■ Activity
Each entry below is to be extracted exactly.

■ Given records
──────

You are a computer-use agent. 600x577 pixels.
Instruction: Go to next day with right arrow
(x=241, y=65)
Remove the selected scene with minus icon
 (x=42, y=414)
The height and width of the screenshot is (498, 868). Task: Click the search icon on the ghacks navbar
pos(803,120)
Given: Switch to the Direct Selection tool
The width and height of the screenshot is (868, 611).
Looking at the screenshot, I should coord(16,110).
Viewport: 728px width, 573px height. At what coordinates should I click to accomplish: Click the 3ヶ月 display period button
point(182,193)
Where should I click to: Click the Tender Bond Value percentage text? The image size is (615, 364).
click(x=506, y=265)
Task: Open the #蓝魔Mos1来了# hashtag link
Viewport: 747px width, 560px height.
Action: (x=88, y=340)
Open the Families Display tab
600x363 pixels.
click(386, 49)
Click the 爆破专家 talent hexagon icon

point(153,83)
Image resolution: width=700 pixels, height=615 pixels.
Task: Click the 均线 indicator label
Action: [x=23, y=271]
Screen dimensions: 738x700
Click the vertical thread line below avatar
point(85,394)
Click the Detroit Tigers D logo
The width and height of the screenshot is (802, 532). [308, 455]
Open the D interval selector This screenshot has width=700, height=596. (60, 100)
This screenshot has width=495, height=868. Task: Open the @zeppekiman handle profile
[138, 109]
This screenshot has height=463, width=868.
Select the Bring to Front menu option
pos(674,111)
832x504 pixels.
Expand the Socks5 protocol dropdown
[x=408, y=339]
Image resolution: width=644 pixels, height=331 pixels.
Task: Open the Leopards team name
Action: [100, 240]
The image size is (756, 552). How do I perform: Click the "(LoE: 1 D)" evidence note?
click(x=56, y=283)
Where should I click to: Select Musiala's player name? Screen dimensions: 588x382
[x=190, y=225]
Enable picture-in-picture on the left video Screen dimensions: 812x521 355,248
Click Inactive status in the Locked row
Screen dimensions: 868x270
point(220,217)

──────

■ Exercise response
You are a computer-use agent. 600x577 pixels.
Instruction: Go to next day with right arrow
(x=241, y=65)
Remove the selected scene with minus icon
 (x=42, y=414)
The height and width of the screenshot is (498, 868). Task: Click the search icon on the ghacks navbar
pos(803,120)
Given: Switch to the Direct Selection tool
The width and height of the screenshot is (868, 611).
Looking at the screenshot, I should coord(16,110).
Viewport: 728px width, 573px height. At what coordinates should I click to accomplish: Click the 3ヶ月 display period button
point(182,193)
Where should I click to: Click the Tender Bond Value percentage text? The image size is (615, 364).
click(x=506, y=265)
Task: Open the #蓝魔Mos1来了# hashtag link
Viewport: 747px width, 560px height.
Action: (x=88, y=340)
Open the Families Display tab
600x363 pixels.
click(386, 49)
Click the 爆破专家 talent hexagon icon

point(153,83)
Image resolution: width=700 pixels, height=615 pixels.
Task: Click the 均线 indicator label
Action: [x=23, y=271]
Screen dimensions: 738x700
Click the vertical thread line below avatar
point(85,394)
Click the Detroit Tigers D logo
The width and height of the screenshot is (802, 532). [308, 455]
Open the D interval selector This screenshot has width=700, height=596. (60, 100)
This screenshot has width=495, height=868. Task: Open the @zeppekiman handle profile
[138, 109]
This screenshot has height=463, width=868.
Select the Bring to Front menu option
pos(674,111)
832x504 pixels.
Expand the Socks5 protocol dropdown
[x=408, y=339]
Image resolution: width=644 pixels, height=331 pixels.
Task: Open the Leopards team name
Action: [100, 240]
The image size is (756, 552). How do I perform: Click the "(LoE: 1 D)" evidence note?
click(x=56, y=283)
Where should I click to: Select Musiala's player name? Screen dimensions: 588x382
[x=190, y=225]
Enable picture-in-picture on the left video Screen dimensions: 812x521 355,248
Click Inactive status in the Locked row
Screen dimensions: 868x270
point(220,217)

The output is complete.